Saved entries
========
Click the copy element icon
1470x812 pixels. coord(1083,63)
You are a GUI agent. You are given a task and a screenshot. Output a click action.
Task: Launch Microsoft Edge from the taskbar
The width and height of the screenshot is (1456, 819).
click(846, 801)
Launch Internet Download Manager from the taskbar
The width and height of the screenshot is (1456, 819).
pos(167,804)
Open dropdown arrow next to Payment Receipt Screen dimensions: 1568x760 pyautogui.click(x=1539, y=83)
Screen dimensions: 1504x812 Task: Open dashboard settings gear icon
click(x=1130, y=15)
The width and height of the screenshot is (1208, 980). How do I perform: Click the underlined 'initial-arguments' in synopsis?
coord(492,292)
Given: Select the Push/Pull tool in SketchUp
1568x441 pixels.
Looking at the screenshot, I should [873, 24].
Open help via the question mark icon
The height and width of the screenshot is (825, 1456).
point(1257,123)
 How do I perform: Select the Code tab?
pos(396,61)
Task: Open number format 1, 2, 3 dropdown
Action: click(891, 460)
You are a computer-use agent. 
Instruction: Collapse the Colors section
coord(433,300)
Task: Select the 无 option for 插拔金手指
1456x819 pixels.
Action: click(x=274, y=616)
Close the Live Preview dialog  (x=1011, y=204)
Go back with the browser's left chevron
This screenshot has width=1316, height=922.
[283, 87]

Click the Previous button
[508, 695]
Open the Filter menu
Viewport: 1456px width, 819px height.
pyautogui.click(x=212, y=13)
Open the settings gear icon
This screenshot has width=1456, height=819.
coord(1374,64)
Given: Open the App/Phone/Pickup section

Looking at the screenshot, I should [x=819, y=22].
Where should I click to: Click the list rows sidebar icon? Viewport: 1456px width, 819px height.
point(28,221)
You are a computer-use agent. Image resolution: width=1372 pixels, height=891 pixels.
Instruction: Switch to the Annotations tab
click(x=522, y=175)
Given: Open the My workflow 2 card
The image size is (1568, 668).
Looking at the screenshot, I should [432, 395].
========
**TASK GOAL:** Would you return all of the data exactly as it stands above?

**RESULT FOR THIS TASK:**
Click the copy element icon
1470x812 pixels. coord(1083,63)
You are a GUI agent. You are given a task and a screenshot. Output a click action.
Task: Launch Microsoft Edge from the taskbar
The width and height of the screenshot is (1456, 819).
click(846, 801)
Launch Internet Download Manager from the taskbar
The width and height of the screenshot is (1456, 819).
pos(167,804)
Open dropdown arrow next to Payment Receipt Screen dimensions: 1568x760 pyautogui.click(x=1539, y=83)
Screen dimensions: 1504x812 Task: Open dashboard settings gear icon
click(x=1130, y=15)
The width and height of the screenshot is (1208, 980). How do I perform: Click the underlined 'initial-arguments' in synopsis?
coord(492,292)
Given: Select the Push/Pull tool in SketchUp
1568x441 pixels.
Looking at the screenshot, I should [873, 24].
Open help via the question mark icon
The height and width of the screenshot is (825, 1456).
point(1257,123)
 How do I perform: Select the Code tab?
pos(396,61)
Task: Open number format 1, 2, 3 dropdown
Action: click(891, 460)
You are a computer-use agent. 
Instruction: Collapse the Colors section
coord(433,300)
Task: Select the 无 option for 插拔金手指
1456x819 pixels.
Action: click(x=274, y=616)
Close the Live Preview dialog  (x=1011, y=204)
Go back with the browser's left chevron
This screenshot has width=1316, height=922.
[283, 87]

Click the Previous button
[508, 695]
Open the Filter menu
Viewport: 1456px width, 819px height.
pyautogui.click(x=212, y=13)
Open the settings gear icon
This screenshot has width=1456, height=819.
coord(1374,64)
Given: Open the App/Phone/Pickup section

Looking at the screenshot, I should [x=819, y=22].
Where should I click to: Click the list rows sidebar icon? Viewport: 1456px width, 819px height.
point(28,221)
You are a computer-use agent. Image resolution: width=1372 pixels, height=891 pixels.
Instruction: Switch to the Annotations tab
click(x=522, y=175)
Given: Open the My workflow 2 card
The image size is (1568, 668).
Looking at the screenshot, I should [432, 395].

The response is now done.